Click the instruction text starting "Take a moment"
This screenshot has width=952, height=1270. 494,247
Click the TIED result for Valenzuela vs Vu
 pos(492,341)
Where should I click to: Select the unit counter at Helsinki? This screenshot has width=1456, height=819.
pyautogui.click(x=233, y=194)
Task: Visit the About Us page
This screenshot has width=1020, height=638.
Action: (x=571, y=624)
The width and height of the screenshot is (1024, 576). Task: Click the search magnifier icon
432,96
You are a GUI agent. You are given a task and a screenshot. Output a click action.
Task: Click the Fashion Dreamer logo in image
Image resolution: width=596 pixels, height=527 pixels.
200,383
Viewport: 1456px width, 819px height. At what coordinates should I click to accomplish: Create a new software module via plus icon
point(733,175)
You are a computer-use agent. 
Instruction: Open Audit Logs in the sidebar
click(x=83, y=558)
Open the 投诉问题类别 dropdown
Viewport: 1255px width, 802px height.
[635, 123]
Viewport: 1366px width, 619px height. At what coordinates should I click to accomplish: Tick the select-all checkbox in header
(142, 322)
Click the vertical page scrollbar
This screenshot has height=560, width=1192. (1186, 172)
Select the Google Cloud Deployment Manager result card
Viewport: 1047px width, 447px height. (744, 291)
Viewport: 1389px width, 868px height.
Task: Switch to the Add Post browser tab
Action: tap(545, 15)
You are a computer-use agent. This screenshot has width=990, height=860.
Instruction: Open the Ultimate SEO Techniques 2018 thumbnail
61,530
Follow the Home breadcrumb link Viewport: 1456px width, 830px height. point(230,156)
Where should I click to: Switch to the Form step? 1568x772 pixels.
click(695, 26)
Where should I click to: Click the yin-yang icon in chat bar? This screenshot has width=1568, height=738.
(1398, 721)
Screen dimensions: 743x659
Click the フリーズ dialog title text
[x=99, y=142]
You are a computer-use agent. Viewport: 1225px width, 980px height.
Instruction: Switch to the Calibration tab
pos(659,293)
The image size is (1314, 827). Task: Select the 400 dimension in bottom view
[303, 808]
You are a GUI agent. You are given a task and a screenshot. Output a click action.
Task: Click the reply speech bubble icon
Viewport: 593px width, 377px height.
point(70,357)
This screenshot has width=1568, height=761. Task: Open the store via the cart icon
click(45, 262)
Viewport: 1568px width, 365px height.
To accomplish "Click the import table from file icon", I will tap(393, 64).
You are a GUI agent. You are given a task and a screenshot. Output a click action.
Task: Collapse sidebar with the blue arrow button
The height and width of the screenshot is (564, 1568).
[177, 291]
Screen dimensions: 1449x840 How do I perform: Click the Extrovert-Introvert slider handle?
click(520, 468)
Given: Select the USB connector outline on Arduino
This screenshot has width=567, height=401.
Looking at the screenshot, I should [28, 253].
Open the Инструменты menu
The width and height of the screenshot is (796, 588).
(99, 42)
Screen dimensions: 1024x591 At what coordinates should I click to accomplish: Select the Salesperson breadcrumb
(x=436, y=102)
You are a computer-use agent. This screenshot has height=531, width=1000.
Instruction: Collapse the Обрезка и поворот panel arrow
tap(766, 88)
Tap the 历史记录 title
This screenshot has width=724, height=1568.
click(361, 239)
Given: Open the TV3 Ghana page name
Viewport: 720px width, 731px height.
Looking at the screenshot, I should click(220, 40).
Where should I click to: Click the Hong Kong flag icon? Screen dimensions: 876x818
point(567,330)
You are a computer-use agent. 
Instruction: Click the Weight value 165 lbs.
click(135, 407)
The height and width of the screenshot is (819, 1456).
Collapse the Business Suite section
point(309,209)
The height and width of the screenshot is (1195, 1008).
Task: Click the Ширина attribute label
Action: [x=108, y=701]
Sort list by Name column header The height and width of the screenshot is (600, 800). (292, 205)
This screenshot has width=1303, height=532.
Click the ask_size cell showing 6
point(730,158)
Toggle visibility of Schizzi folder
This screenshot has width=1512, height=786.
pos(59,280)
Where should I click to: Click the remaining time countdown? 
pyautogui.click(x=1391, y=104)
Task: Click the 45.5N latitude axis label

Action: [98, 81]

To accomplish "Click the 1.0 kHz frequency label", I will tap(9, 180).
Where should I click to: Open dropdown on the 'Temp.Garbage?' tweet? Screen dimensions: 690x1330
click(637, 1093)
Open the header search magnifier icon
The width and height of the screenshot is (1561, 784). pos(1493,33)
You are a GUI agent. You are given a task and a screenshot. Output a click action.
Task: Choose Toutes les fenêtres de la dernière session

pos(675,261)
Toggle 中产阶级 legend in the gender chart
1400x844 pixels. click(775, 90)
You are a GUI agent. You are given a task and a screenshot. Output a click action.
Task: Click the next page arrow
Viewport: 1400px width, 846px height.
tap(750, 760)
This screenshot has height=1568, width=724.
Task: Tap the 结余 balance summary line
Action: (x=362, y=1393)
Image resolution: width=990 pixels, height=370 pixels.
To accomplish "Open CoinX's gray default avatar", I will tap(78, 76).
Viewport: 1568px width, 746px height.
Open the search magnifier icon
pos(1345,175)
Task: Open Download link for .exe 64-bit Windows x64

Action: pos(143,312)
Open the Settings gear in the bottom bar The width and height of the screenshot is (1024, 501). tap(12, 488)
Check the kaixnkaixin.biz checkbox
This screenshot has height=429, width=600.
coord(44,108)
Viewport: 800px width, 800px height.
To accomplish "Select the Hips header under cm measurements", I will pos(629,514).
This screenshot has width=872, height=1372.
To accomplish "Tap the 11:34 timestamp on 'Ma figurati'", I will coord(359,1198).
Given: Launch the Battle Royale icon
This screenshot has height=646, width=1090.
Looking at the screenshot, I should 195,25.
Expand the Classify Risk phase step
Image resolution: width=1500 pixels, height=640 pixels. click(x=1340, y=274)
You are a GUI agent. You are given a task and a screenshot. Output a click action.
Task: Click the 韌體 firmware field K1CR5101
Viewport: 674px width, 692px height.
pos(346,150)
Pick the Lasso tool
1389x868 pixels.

**EXERCISE INSTRUCTIONS**
Please copy out the entries word for word, starting at the beginning and ending with the line that contains "Action: (x=571, y=624)", including that line.

**RESULT OF THE TASK**
Click the instruction text starting "Take a moment"
This screenshot has width=952, height=1270. 494,247
Click the TIED result for Valenzuela vs Vu
 pos(492,341)
Where should I click to: Select the unit counter at Helsinki? This screenshot has width=1456, height=819.
pyautogui.click(x=233, y=194)
Task: Visit the About Us page
This screenshot has width=1020, height=638.
Action: (x=571, y=624)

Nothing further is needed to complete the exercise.